Only the lines holding "will" are wanted. Copy every one from the records below.

======== MATERIAL PROVIDED ========

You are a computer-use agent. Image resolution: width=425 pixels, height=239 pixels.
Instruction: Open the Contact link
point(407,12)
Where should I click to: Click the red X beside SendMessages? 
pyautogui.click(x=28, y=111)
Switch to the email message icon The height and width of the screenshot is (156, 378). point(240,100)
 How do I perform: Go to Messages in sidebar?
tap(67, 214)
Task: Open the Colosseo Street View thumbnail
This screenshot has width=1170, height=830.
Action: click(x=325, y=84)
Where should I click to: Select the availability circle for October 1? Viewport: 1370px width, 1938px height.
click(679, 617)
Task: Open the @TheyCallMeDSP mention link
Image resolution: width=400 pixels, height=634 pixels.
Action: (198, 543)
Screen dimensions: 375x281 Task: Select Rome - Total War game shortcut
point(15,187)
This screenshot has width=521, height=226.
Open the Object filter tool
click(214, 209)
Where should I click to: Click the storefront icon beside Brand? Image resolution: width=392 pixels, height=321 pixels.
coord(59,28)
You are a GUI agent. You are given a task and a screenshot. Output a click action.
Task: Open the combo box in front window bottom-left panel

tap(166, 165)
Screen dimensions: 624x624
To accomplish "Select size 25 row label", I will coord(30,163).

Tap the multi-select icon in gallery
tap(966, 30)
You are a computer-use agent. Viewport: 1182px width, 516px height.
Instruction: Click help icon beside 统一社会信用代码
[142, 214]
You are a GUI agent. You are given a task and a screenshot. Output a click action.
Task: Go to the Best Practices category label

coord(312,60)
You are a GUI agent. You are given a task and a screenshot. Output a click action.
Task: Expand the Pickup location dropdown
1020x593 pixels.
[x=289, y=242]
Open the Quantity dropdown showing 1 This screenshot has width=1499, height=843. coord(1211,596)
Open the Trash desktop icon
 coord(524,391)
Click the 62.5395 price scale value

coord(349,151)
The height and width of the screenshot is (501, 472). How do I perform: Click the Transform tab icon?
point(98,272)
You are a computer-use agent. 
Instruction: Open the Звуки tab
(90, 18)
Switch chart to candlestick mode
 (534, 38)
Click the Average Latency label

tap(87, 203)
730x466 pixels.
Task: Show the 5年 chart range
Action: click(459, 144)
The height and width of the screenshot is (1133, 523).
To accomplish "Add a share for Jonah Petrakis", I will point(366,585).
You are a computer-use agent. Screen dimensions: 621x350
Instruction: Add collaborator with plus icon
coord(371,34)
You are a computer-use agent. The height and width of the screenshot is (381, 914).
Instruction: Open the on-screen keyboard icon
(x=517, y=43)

========

**SOLUTION FOR THIS TASK:**
To accomplish "Select size 25 row label", I will coord(30,163).
To accomplish "Add a share for Jonah Petrakis", I will point(366,585).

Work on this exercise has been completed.